Annual Report: 2023
The Ramaraju Surgical Cotton Mills Limited's 83rd Annual Report for 2022-2023 highlights the company's operational and financial performance, key decisions, and future outlook. The Annual General Meeting (AGM) is scheduled for September 29, 2023, and will be conducted via video conferencing.
Key Financial Results: The company's separate financial results for the year ended March 31, 2023, revealed an EBITDA of ₹3,967.28 Lakhs, a decrease from the previous year's ₹7,547.73 Lakhs. After accounting for finance costs and depreciation, the Loss before Tax amounted to ₹3,608.19 Lakhs, compared to a profit of ₹878.08 Lakhs in the previous year. The Board recommended a dividend of ₹0.50 per share, totaling ₹19.99 Lakhs. The company reversed ₹5.81 Lakhs pertaining to Current Tax for earlier years and provided for a Deferred Tax Asset of ₹544.62 Lakhs for the year 2022-23.
Business Combination: The National Company Law Tribunal (NCLT), Chennai, approved the Scheme of Amalgamation of Sri Harini Textiles Limited with the company. The scheme became effective from April 1, 2021, and shareholders of SHTL were allotted 51,340 shares in the ratio of 34 shares of TRSCM for every 1000 shares held. The authorized share capital of the company stands at ₹1,000 Lakhs.
Operational Performance: The Textile division faced challenges due to a 14% drop in cotton production, leading to higher cotton prices and affecting yarn spinner margins. The weaving division also experienced a slowdown, though Jacquard fabric exports grew by 36% in FY23. The company commenced cut and sew operations in July 2022 to produce bedsheet sets with a capacity of 10,000 sets per day and acquired a prominent brand license.

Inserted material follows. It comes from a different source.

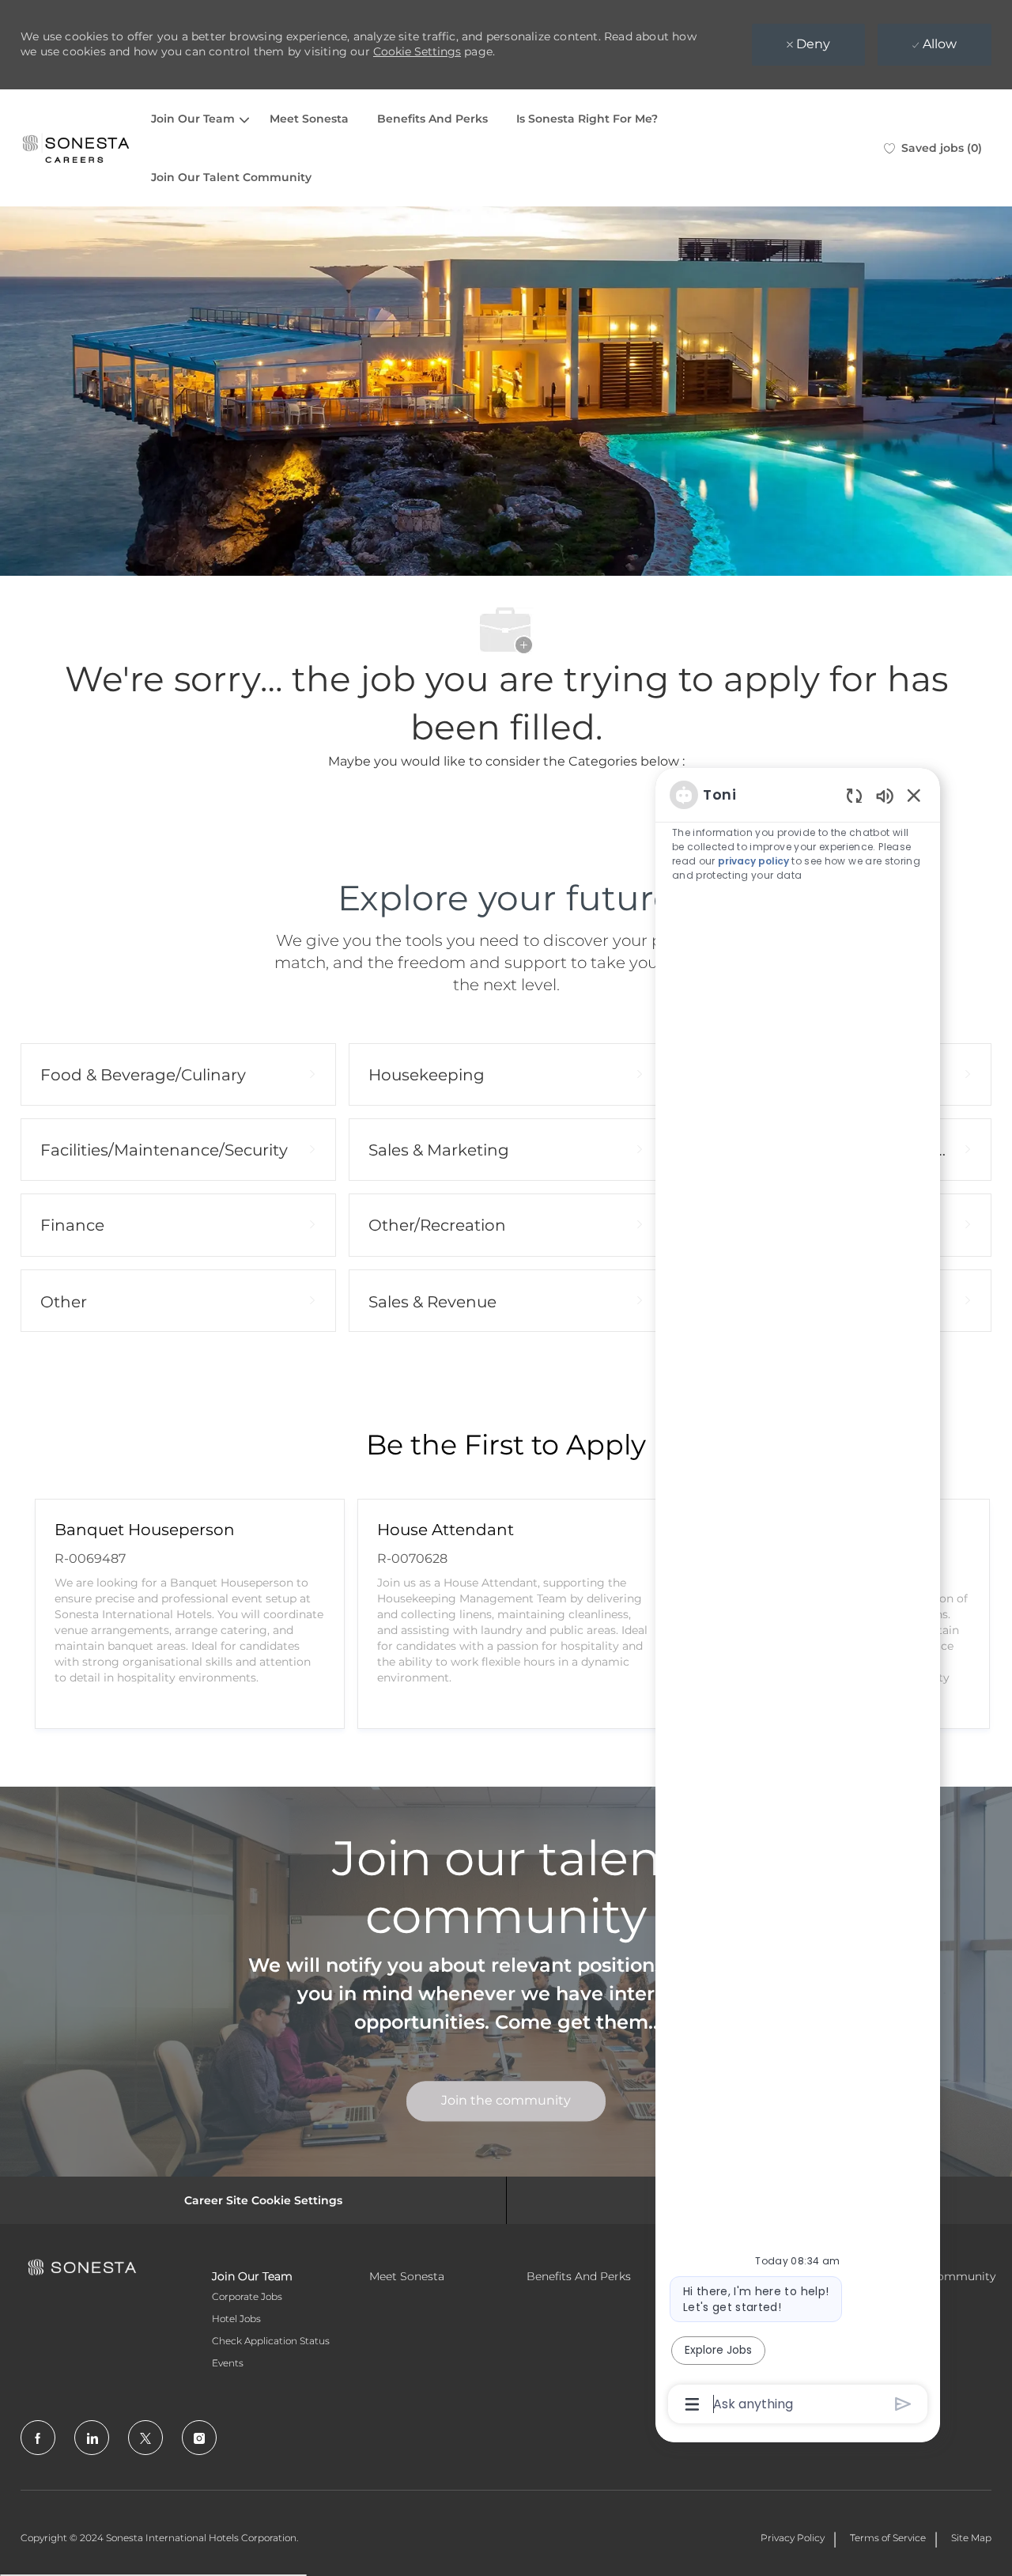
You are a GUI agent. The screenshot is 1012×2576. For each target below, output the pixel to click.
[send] (903, 2404)
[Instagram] (199, 2437)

The Surgical division made remarkable progress in sales value and margins, with Surgical EBITDA margins increasing by 79% and sales value increased by 37%. Exports reached ₹109.21 crores. The company consumed 32.81% of its power requirement from its own wind farms and solar, although power costs increased due to tariff hikes. Finance costs also rose to ₹32.20 Crores due to increased interest rates and additional borrowings. Dividend income was ₹102.44 Lakhs.
Key Financial Ratios: Several key financial ratios are provided, including Debtors Turnover Ratio (36 days), Inventory Turnover Ratio (101 days), Interest Coverage Ratio (-0.12), Current Ratio (1.02), Debt-Equity Ratio (4.38), Operating Profit Margins (9.64%), Net Profit Margin (-7.36%), Return on Net Worth (-28.74%), Total Debt/EBITDA (10.02), and Return on Capital Employed (0.33%). Explanations for significant variations (>25%) are provided, mainly due to additional borrowings for a new unit and low operating margins in the textile segment.

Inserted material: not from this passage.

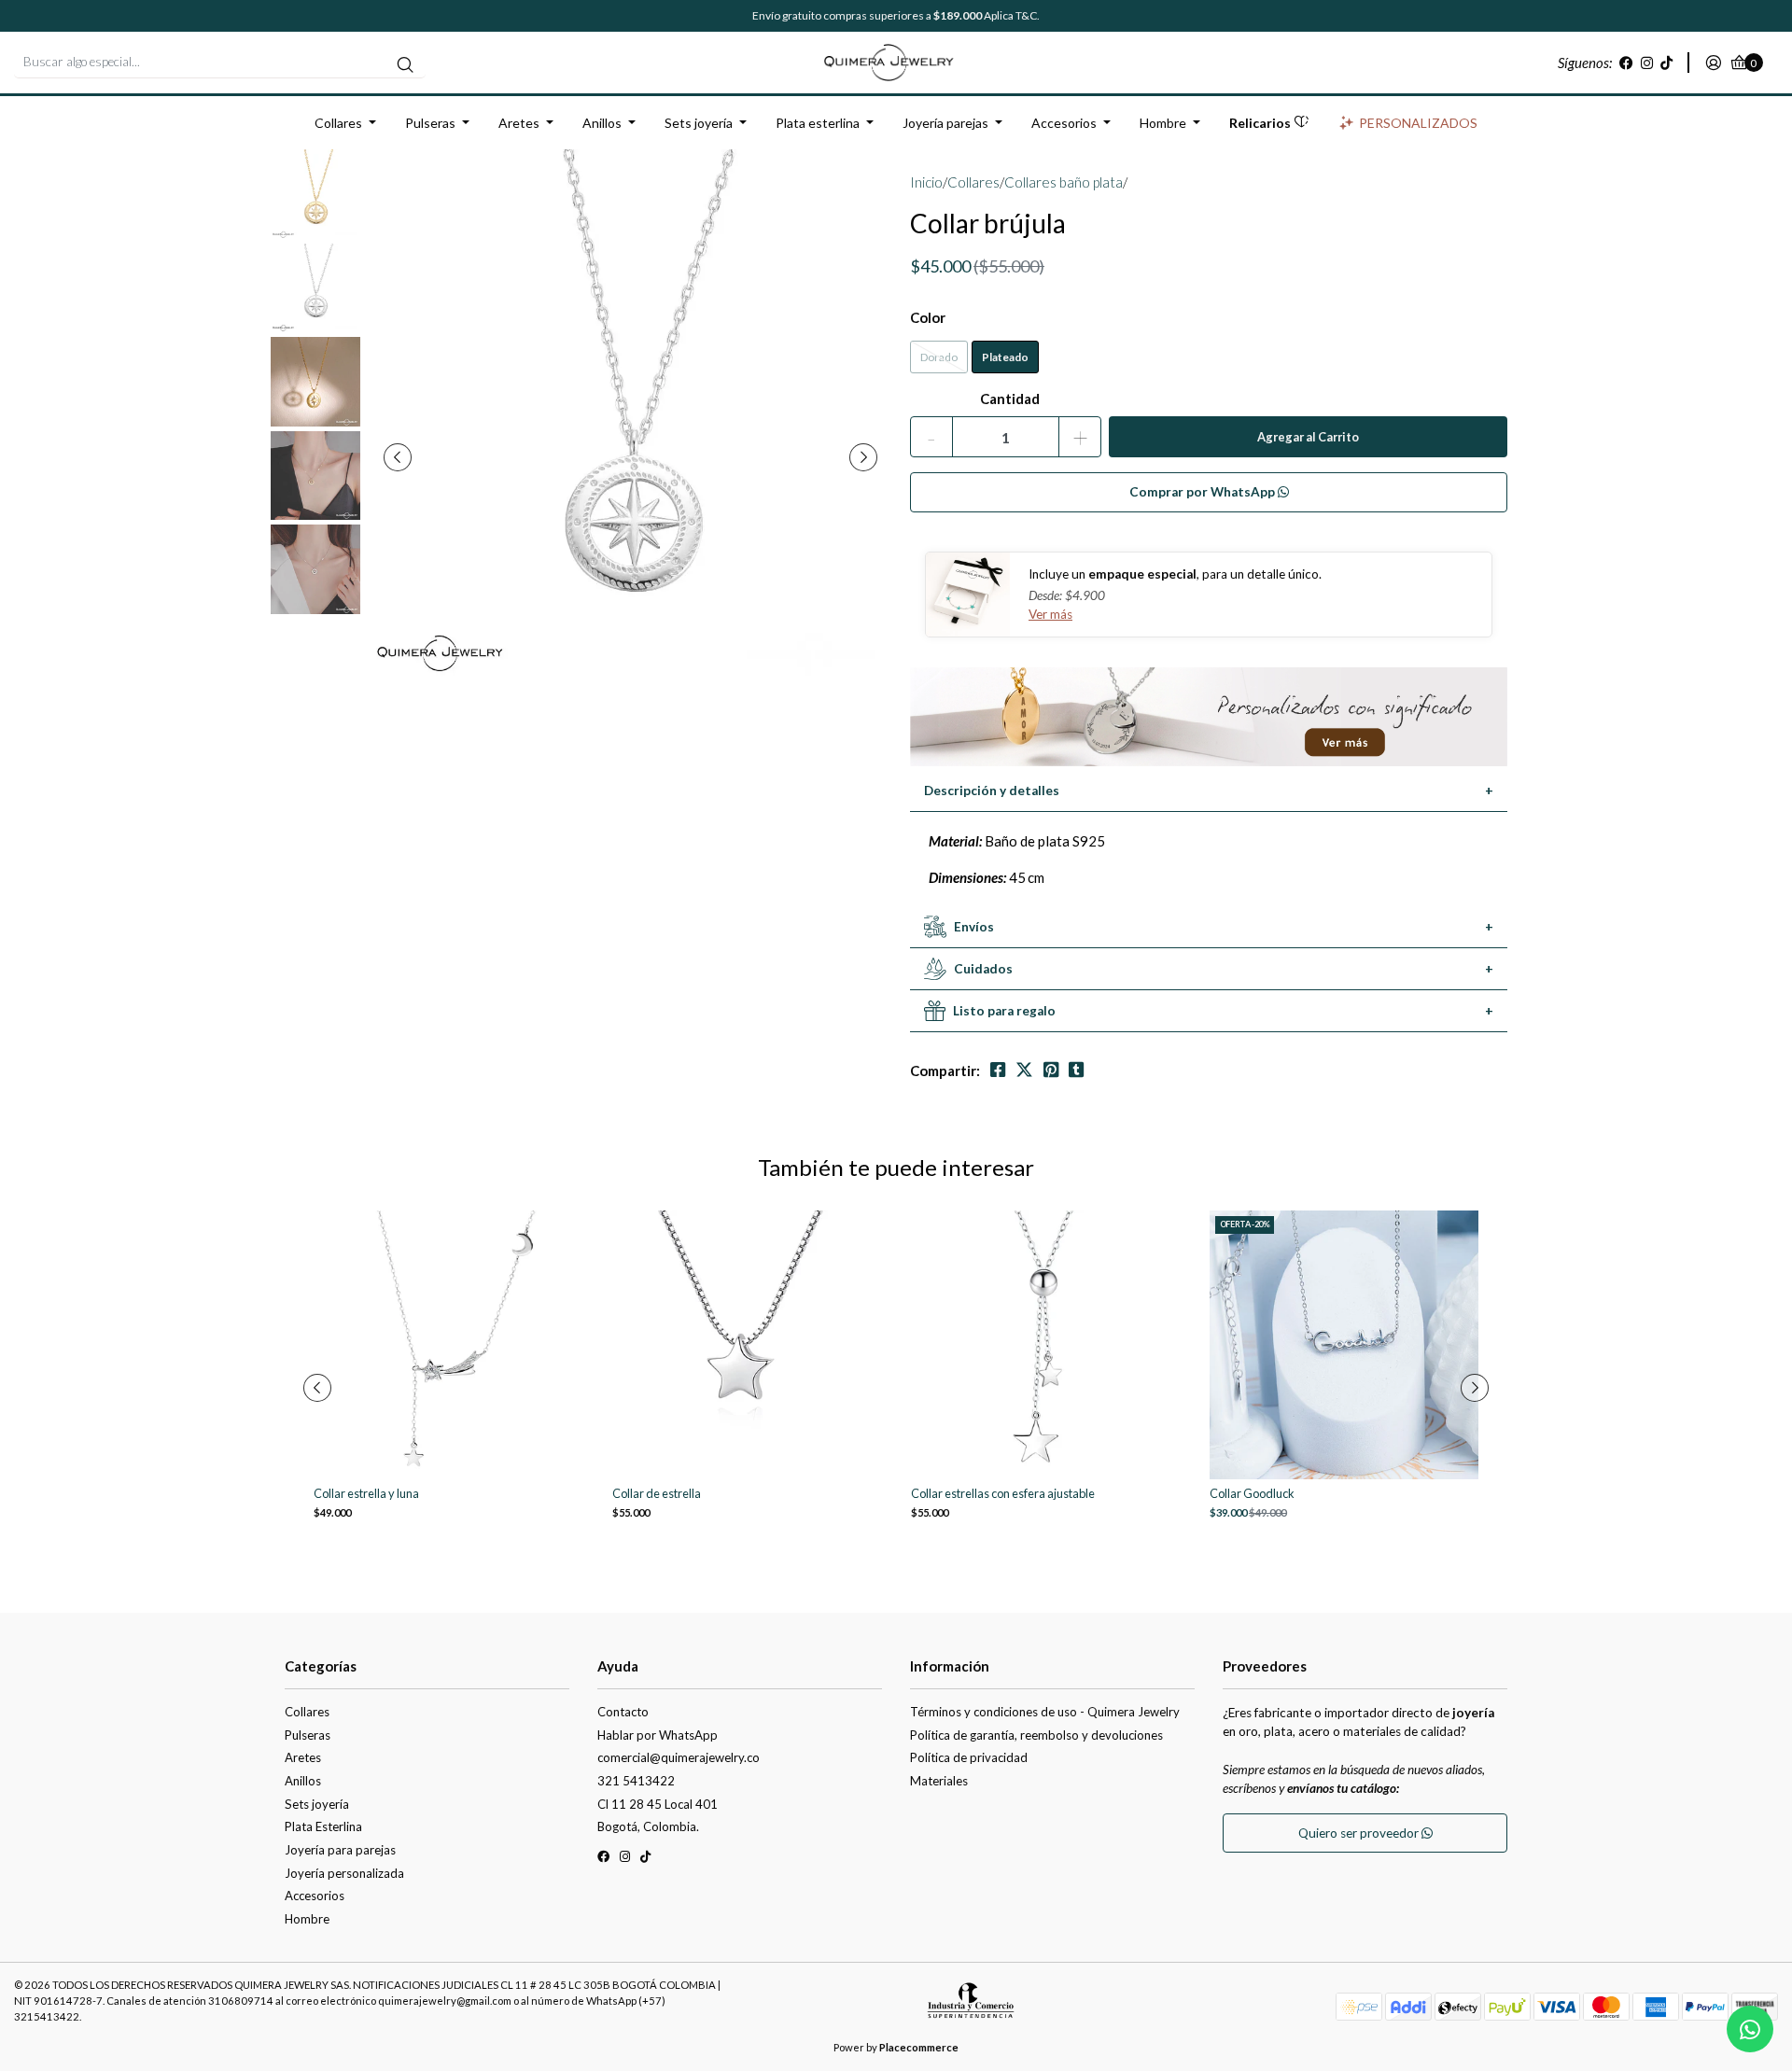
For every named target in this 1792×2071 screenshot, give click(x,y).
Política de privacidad (969, 1757)
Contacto (623, 1711)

Future Prospects: The textiles industry continues to face recessionary pressures. Hopes exist for improved demand in the second half of FY23-24. The company will continue the strategy of licensing brands and has arrangements with solar power developers for power at lower rates.
Subsidiaries and Associates: Madras Chipboard Limited (MCBL) is a subsidiary, with the company holding 75.01% of its share capital. Taram Textiles, LLC and its step-down subsidiary Taram Textiles Online, Inc. are also subsidiaries. The company has six associate companies, including The Ramco Cements Limited and Rajapalayam Mills Limited.
Corporate Governance: The report confirms adherence to Secretarial Standards and compliance with Corporate Governance requirements stipulated by SEBI (LODR) Regulations, 2015.